Proteogenomic Workflows on Draft Genomes (#209)
We sought to improve our in-house genome annotation abilities through the use of proteogenomic pipelines. By combining mass spectrometry data with genomic information we improved the number of novel proteins detected than compared with methods such as Mascot searching against a fasta database created through gene-prediction (such as Glimmer) or a simple 6-frame translation.

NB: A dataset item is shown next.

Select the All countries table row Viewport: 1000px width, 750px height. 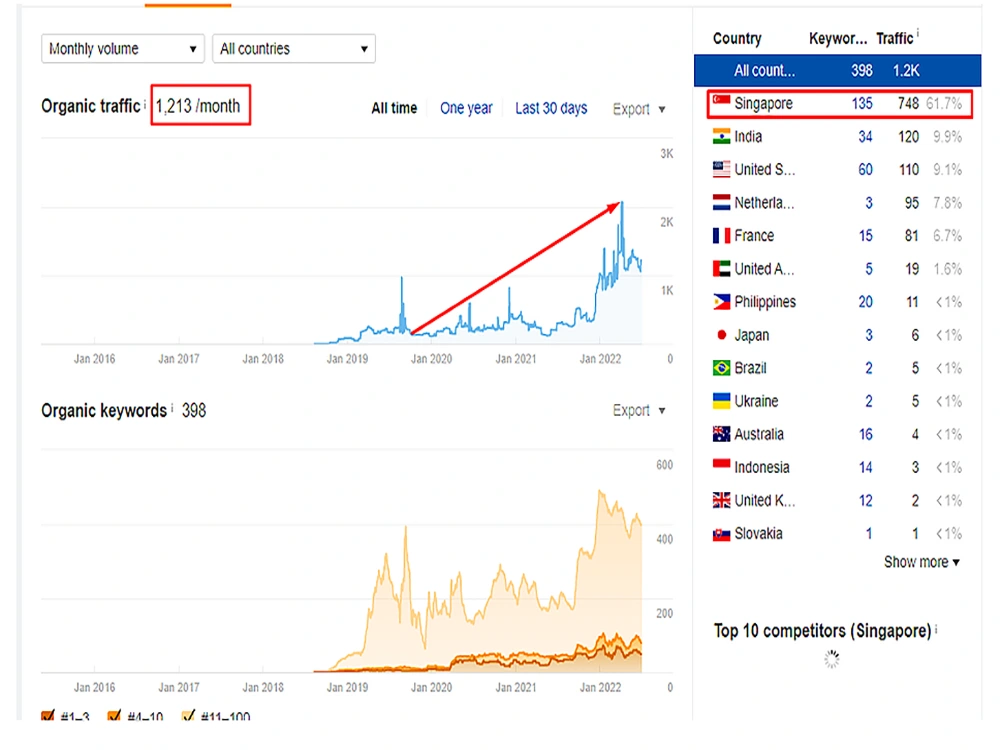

We used the Nexus Proteogenomic pipeline which works through the creation of intermediate ‘virtual proteins’ which can be confirmed by physical evidence, i.e. mass spectrometry, and combined to form expected proteins. We first tested the pipeline on an unannotated incomplete genome, that of Scedosporium aurantiacum. This was only available to us in a format of ~10000 contigs, the pipeline was able to outperform a standard 6-frame translation when detecting known proteins (verified against swissprot through batch blasting). The pipeline has also been tested on the Pacific Oyster (Crassostrea gigas) genome , currently comprising of 11969 contigs, for similar results. This provides weight towards considering the other detected proteins as potentially novel.
We find that our use of the Nexus pipeline, when accompanied with optimizations for each genome being run, gives us similar results to that of other proteogenomic pipelines. The major advantage is that it can be run on incomplete, unassembled and unannotated genomes wheras other pipelines need complete genomes and/or annotated genomes.